Substitution of Zn2+ with alternative metals increases the rate of flavin- reduction in bacterial D-2-hydroxyglutarate dehydrogenase

The enzyme D-2-hydroxyglutarate dehydrogenase is essential for the biosynthesis of L-serine in Pseudomonas aeruginosa PAO1 and offers a significant opportunity for the development of new drugs.(1) Being a metallo-flavoenzyme, the bacterial enzyme employs FAD and Zn2+ to convert D-2-hydroxyglutarate to 2-ketoglutarate.(2,3) The enzyme is also active with the alternative metals Co2+, Ni2+, Mn2+, and Cd2+.(3) In this study, Zn2+ was replaced with Co2+, Ni2+, Cd2+, or Mn2+ to explore the impact of these metals on the rate of flavin reduction and catalysis in the bacterial enzyme. We purified the recombinant His-tagged enzyme with 1 mM chloride salts of the various metals and tested the kinetic properties and metal stoichiometry of all enzyme variants. The metal-to-protein ratio was determined by ICP-MS to evaluate metal binding to the enzyme and all metals were loaded in significant amounts to the enzyme. Aside from the Cd2+-loaded enzyme that showed no D-malate concentration dependence on the rate of flavin reduction, the anaerobic reductive half-reaction showed a ≤ 2-fold increase in rate of flavin reduction (kred) values for the Co2+, Ni2+, and Mn2+-loaded enzymes compared to the Zn2+-loaded enzyme (70 s-1), indicating that alternative metals influence the rate of flavin reduction in the enzyme.
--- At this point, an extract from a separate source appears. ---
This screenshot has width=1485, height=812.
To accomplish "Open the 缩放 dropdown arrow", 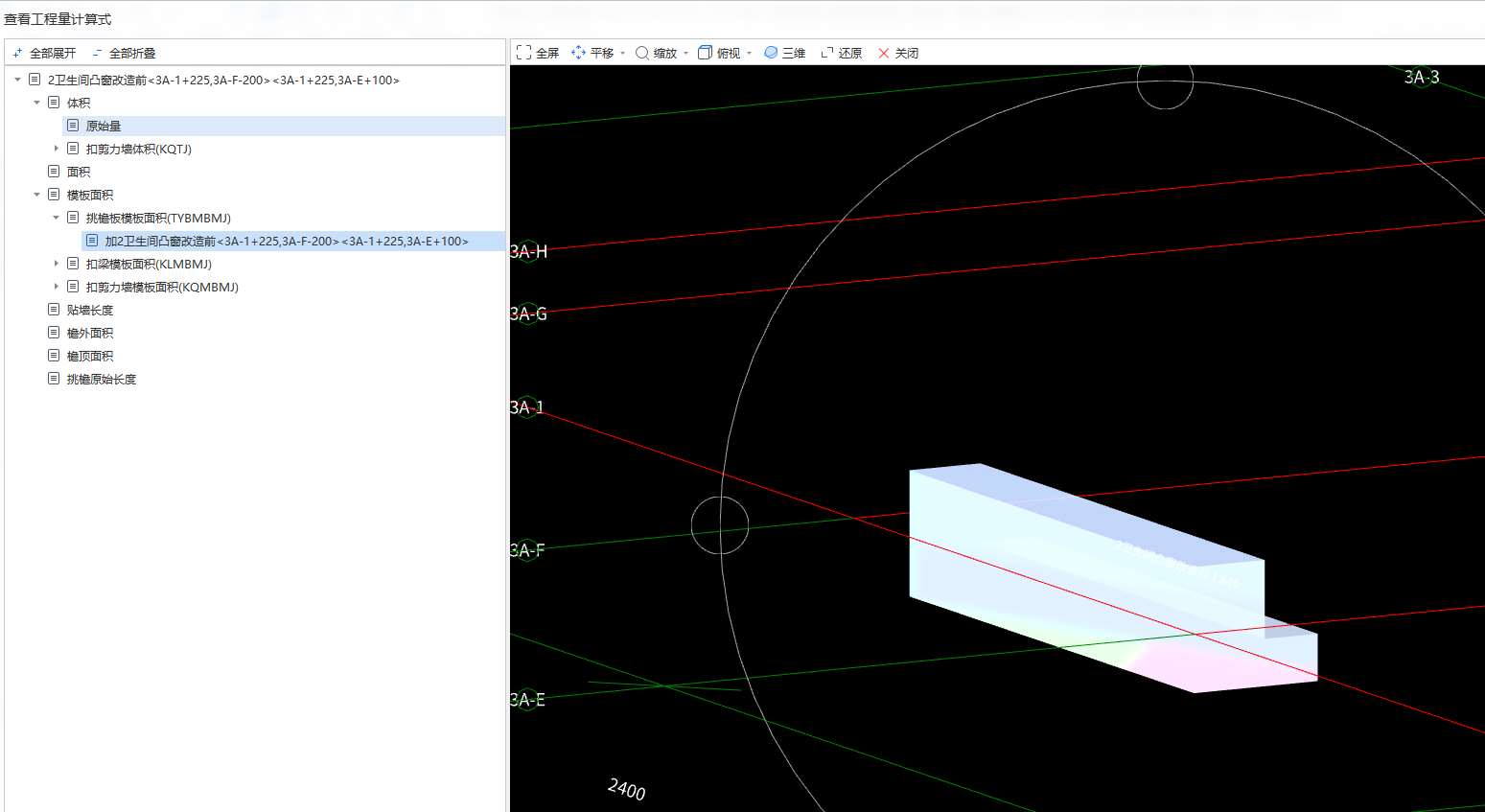I will point(686,54).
Additionally, the Kd values for the D-malate substrate were similar for the Zn2+, Co2+ and Mn2+-loaded enzymes (~10 mM) but was ~2-fold less with the Ni2+-loaded enzyme (4 mM), suggesting that the highest binding affinity is achieved with the least electropositive metal (Ni2+) in the bacterial enzyme. While Ni2+ (24,000 M-1s-1) and Co2+ (43,000 M-1s-1) increased the kcat/Km values of the bacterial enzyme, Mn2+ (3,300 M-1s-1) and Cd2+ (950 M-1s-1) decreased the enzyme’s kcat/Km value compared to Zn2+ (7,000 M-1s-1) with D-malate as substrate. Additionally, all alternative metals yielded a ~4-fold decrease in the rate of enzyme turnover compared to the Zn2+-loaded enzyme, except for Co2+, which yielded similar rates as Zn2+. These results collectively indicate that the alternative metal ions modulate the rate of flavin reduction, substrate specificity and catalysis in the bacterial enzyme.